Search code examples
c++multithreadingconcurrencyppl

Concurrency::parallel_for (PPL) is creating too many threads


I'm using Concurrency::parallel_for() of Visual Studio 2010's Parallel Patterns Library (PPL) to process an indexed set of tasks (typically, the index set is much larger than the number of threads that can run simultaneously). Each task, before doing a lengthy calculation, starts by requesting a private working storage resource from a shared resource manager (in case: a view on a task specific memory mapped file, but I think the story-line would be the same if each task requested a private memory allocation from a shared heap).

The usage of the shared resource manager is synchronized with a Concurrency::critical_section and here the problem starts: If a first thread/task is in the critical section and a second task makes a request, it has to wait until the first task's request is handled. The PPL apparently then thinks: hey this thread is waiting and there are more tasks to do, hence another thread is created causing up to 870 threads mostly waiting at the same resource manager.

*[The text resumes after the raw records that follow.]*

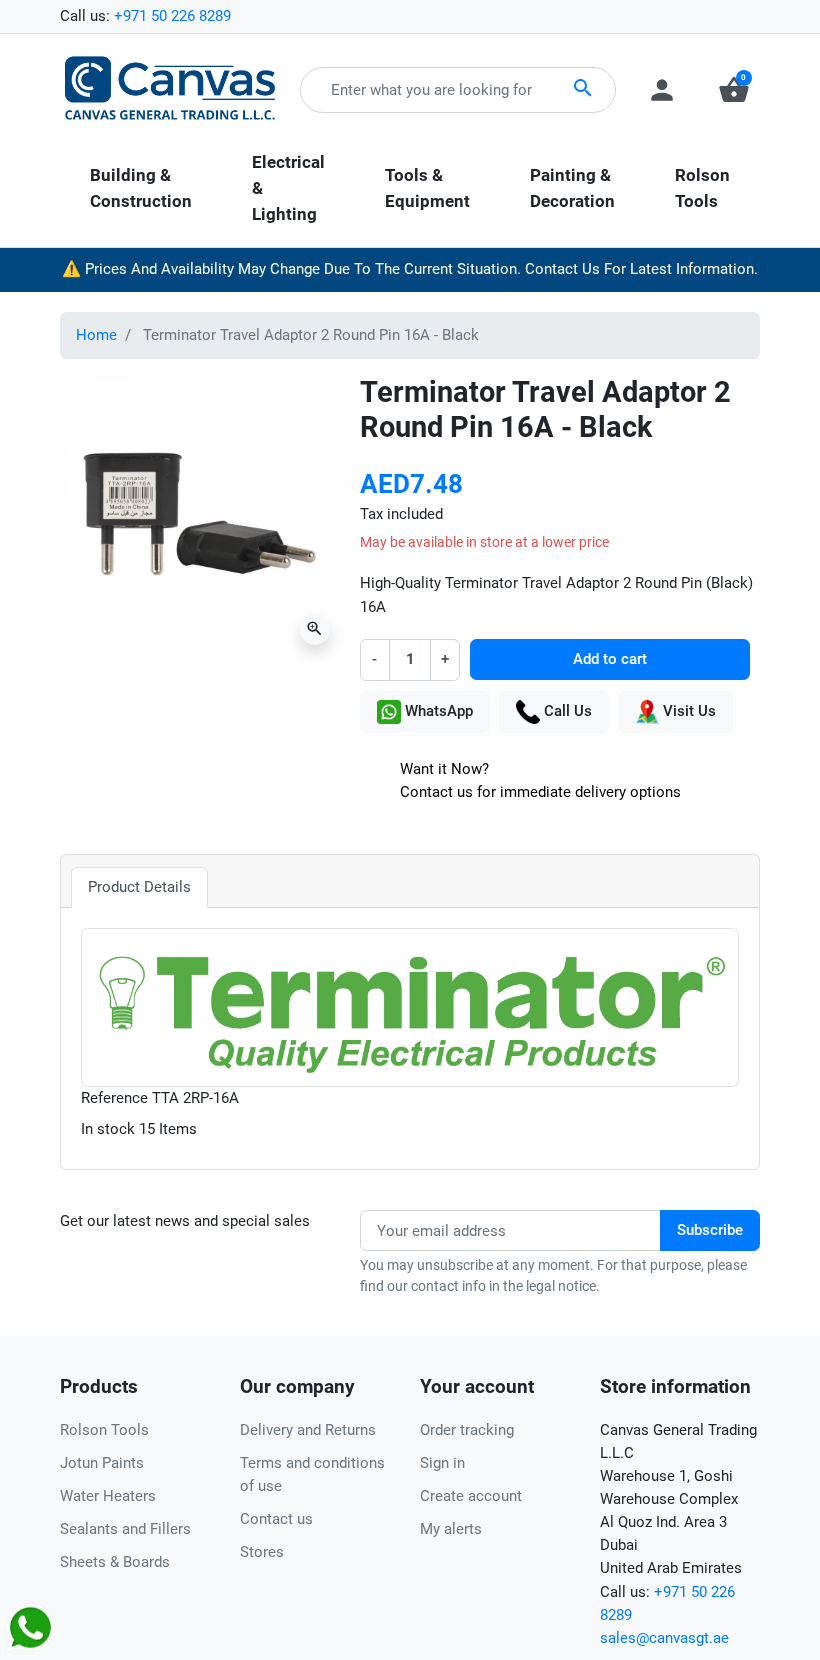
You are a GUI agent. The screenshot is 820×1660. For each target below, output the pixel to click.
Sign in (442, 1463)
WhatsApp (437, 711)
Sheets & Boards (115, 1562)
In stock (108, 1129)
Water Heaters (108, 1496)
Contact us (276, 1519)
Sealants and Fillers (125, 1529)
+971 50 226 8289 (172, 16)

Now as handling the resource request is only a small part of the whole task, I would like to tell the PPL at that part to hold its horses, none of the waits or cooperative blocks should cause new threads to start from an indicated section of a working-thread and my question here is: if and how I can prevent a specific thread section to create new threads, even if it cooperatively blocks. I wouldn't mind new threads to be created at other blocks further down the thread's processing path, but no more than say 2* the number of (hyper)cores.

Alternatives that I have considered so far:

  1. Queue-up tasks and process the queue from a limited number of threads. Issue: I hoped, PPL's parallel_for would do that by itself.

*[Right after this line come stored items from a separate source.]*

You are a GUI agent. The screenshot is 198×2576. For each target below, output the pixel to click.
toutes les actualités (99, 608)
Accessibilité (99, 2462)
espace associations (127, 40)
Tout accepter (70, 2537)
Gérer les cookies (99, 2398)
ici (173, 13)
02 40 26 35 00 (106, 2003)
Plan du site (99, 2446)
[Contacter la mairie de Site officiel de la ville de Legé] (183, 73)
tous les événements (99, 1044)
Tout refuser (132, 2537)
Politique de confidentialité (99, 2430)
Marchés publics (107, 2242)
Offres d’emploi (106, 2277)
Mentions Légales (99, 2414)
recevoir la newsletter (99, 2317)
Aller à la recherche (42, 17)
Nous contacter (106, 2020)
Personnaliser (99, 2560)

  2. Define a Concurrency::combinable<Resource> resourceSet; outside the Concurrency::parallel_for and initialize resourceSet.local() once to reduce the number of resource requests (by reusing the resources) to the number of threads (which should be less than the number of tasks). Issue: this optimization doesn't prevent the superfluous thread creation.

  3. Pre allocate the required resources for each task outside the parallel_for loop. Issue: this would request too many system resources whereas limiting the amount of resources to the number of threads/cores would be OK (if that didn't explode).

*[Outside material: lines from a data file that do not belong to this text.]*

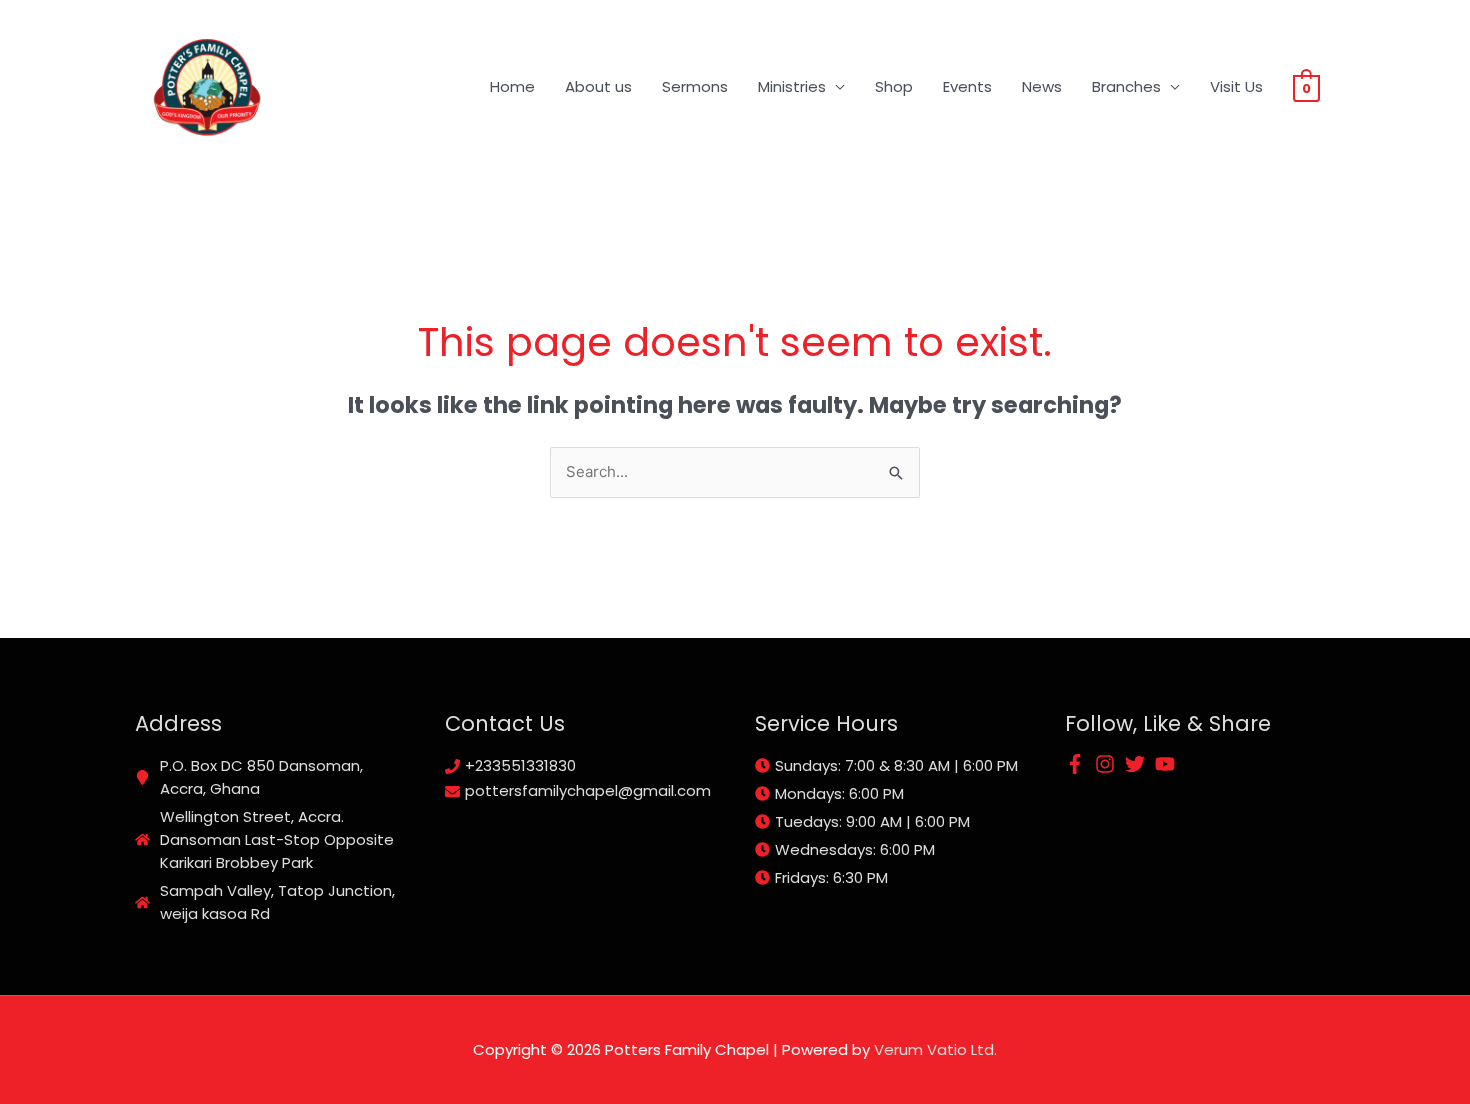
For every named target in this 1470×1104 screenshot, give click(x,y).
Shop (894, 86)
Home (512, 86)
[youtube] (1168, 764)
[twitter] (1138, 764)
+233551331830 (520, 765)
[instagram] (1108, 764)
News (1042, 86)
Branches (1126, 86)
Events (967, 86)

I read http://msdn.microsoft.com/en-us/library/ff601930.aspx, section "Do Not Block Repeatedly in a Parallel Loop", but following the advice here would result in no parallel threads at all.


Solution

  • I do not know if it is possible to configure PPL/ConcRT to not use cooperative synchronization or at least to put the limit on the number of threads it creates. I thought it might be controlled via scheduler policies, but seemingly none of the policy parameters suits for the purpose.

    However I have some suggestions you might find useful to mitigate the problem, even if not in the ideal way:

    • Instead of critical_section, use a non-cooperative synchronization primitive to protect the resource manager. I think (though did not check) that the classical WinAPI CRITICAL_SECTION should succeed. As a radical step in this direction, you may consider other parallel libraries for your code; e.g. Intel's TBB provides most of PPL API and has more (disclaimer: I'm affiliated with it).

    • Pre-allocate a number of resources outside the parallel loop. One resource per task is not necessary; one per thread should be sufficient. Put these resources into a concurrent_queue, and inside a task pop a resource from the queue, use, and then push it back. Also, instead of returning the resource to the queue a thread might hoard it inside a combinable object for reuse in other tasks. If the queue happens to be empty (e.g. if PPL oversubscribes the machine), there might be different approaches, e.g. spinning in a loop until some other thread returns a resource, or requesting another resource from the manager. Also you may choose to pre-allocate more resources than the number of threads to minimize chances for resource exhaustion.